(Teks Halaman):
○ ○ ○ ○ ○

Tujuan akhir tasawuf Ibnu Arabi adalah pencapaian pengetahuan sejati dan kebahagiaan puncaknya sebagai sufi adalah penyadaran melalui intuisi mistik.

Pengertian Baqa’
            Bahwa proses penghancuran diri (fana) rupanya tidak dapat dipisahkan dari Baqa’ (tetap, terus hidup)
Ada beberapa faham kesufian adanya keseringan fana dan baqa’ :
1.      مَنْ فَنِيَ عَنْ جهْلِهِ بَقِيَ بِعِلْمِهِ, jika kejahatan (ignorance) dari seseorang hilang  yang akan tinggal adalah pengetahuan.
2.      مَنْ فَنِيَ عَنِيَ المَخَا لَفَتِ بَقِيَ فِ المَوَا فَقَا تِ, jika seseorang dapat menghilangkan maksiatnya maka yang akantinggal ialah taqwanya.
3.       مَنْ فَنِيَ عَنِ الاَوْصَا فِ المَذْمَوْمَةِ بَقِيَ بِالاَوْصَافِ المَخْمُوْدَةِ, siapa yang menghancurkan sifat (akhlaq) yang buruk, maka tinggallah baginya sifat-sifat yang baik.
4.      مَنْ فَنِيَ عَنْ اَوْصَا فِهِ بَقِيَ بِاَوْصَا فِ الحَقِّ, siapa yang menghilangkan sifat-sifatnya maka mempunyai sifat Tuhan.
5.      Al-Qasyairi, pendapatnya fananya seseorang dari dirinya dan dari makhluk lain terjadi dengan hilangnya kesadaran tentang dirinnya.
6.      Nicholson,  fana adalah kalau wujud jasmaninya tak ada lagi, maka yang akan tinggal ialah wujud rohaninyadan  dapat bersatu dengan Tuhan.
Tokoh sufi pertama memunculkan fana dan baqa’ Abu Yazid Al Bustamillah. Beliau salah salah satu tokoh sufi yang telah melewati ma’rifah, mencapai fana dan baqa’ kamudian ittihad bersatu dengan Tuhan.

○ ○ ○ ○ ○

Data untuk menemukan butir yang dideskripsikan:
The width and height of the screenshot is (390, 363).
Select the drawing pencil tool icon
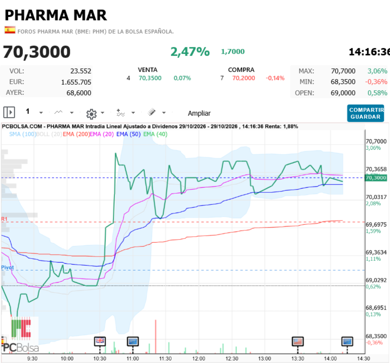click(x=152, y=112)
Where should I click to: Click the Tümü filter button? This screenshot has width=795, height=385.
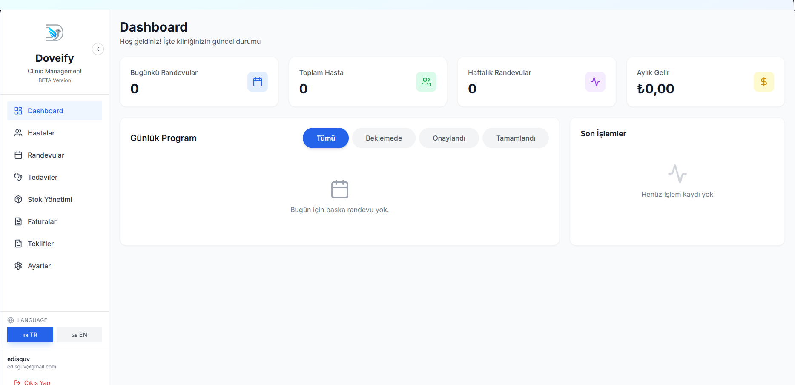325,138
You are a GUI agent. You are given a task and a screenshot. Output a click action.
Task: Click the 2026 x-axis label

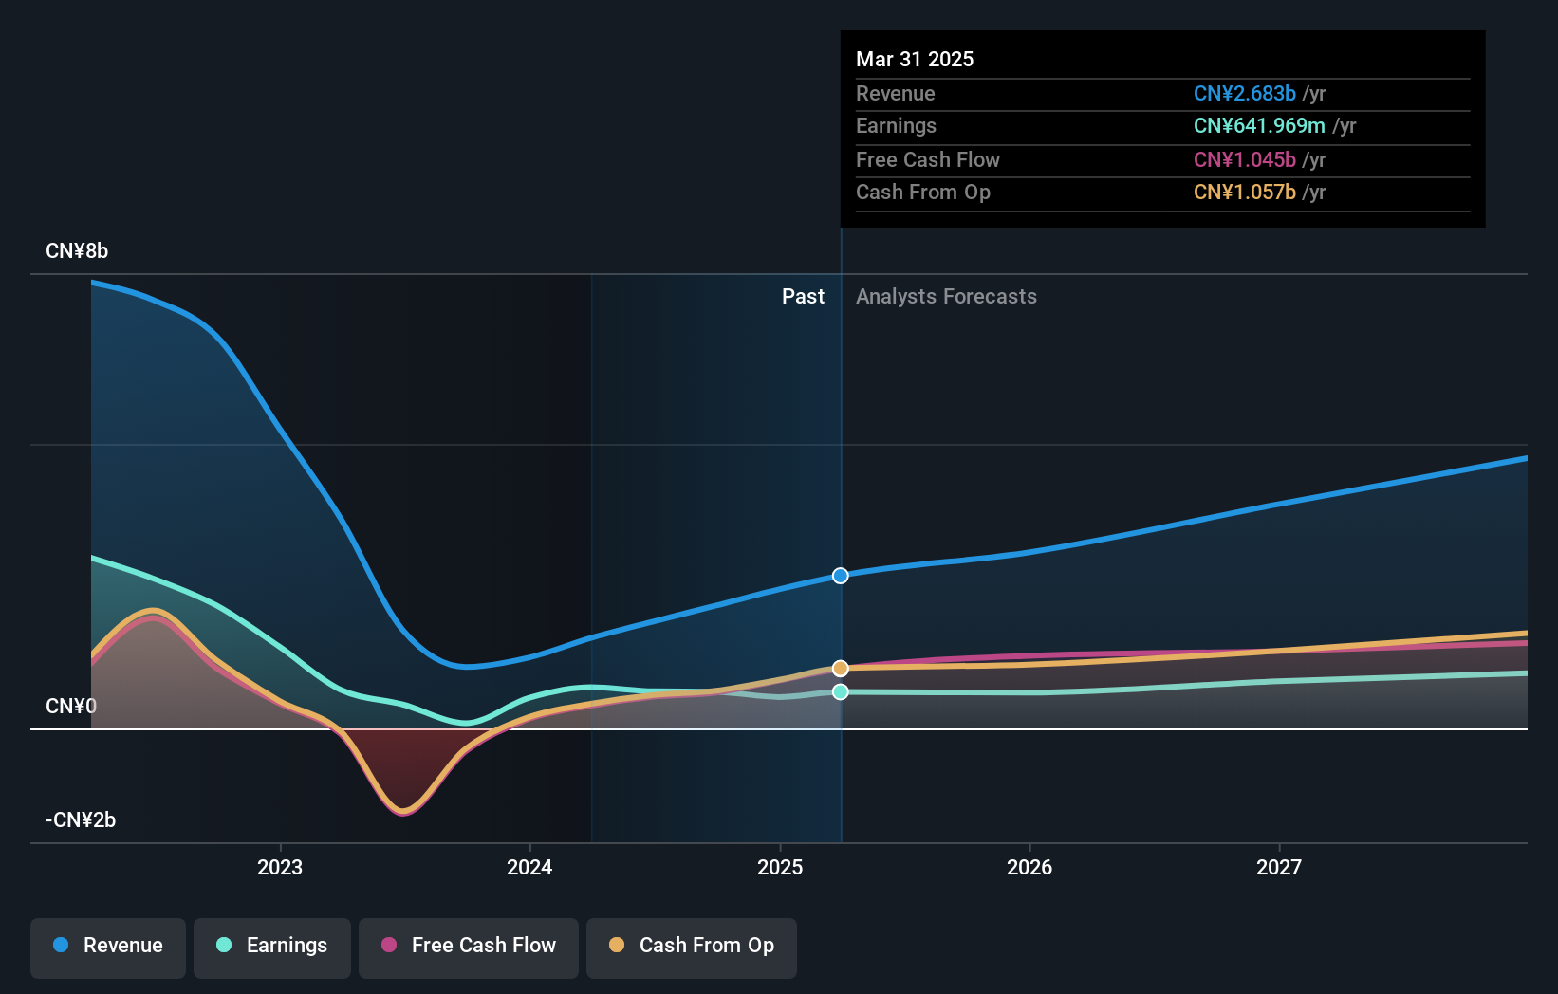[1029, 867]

○ ○ ○ ○ ○

(Tugas yang Diminta A): Dalam teks tentang fana dan baqa’, faham kesufian nomor 1 sampai 4 masing-masing menyebut sesuatu yang akan tinggal. Sebutkan semuanya.
(Tugas yang Diminta B): Ulangi bagian teks tentang fana dan baqa’ yang dimulai dengan "4.      مَنْ فَنِيَ" dan berlanjut sampai "dapat bersatu dengan Tuhan.", tanpa mengubah satu kata pun.

(Jawaban Lengkap A):
- pengetahuan
- taqwa
- sifat-sifat yang baik
- sifat Tuhan

(Jawaban Lengkap B):
4.      مَنْ فَنِيَ عَنْ اَوْصَا فِهِ بَقِيَ بِاَوْصَا فِ الحَقِّ, siapa yang menghilangkan sifat-sifatnya maka mempunyai sifat Tuhan.
5.      Al-Qasyairi, pendapatnya fananya seseorang dari dirinya dan dari makhluk lain terjadi dengan hilangnya kesadaran tentang dirinnya.
6.      Nicholson,  fana adalah kalau wujud jasmaninya tak ada lagi, maka yang akan tinggal ialah wujud rohaninyadan  dapat bersatu dengan Tuhan.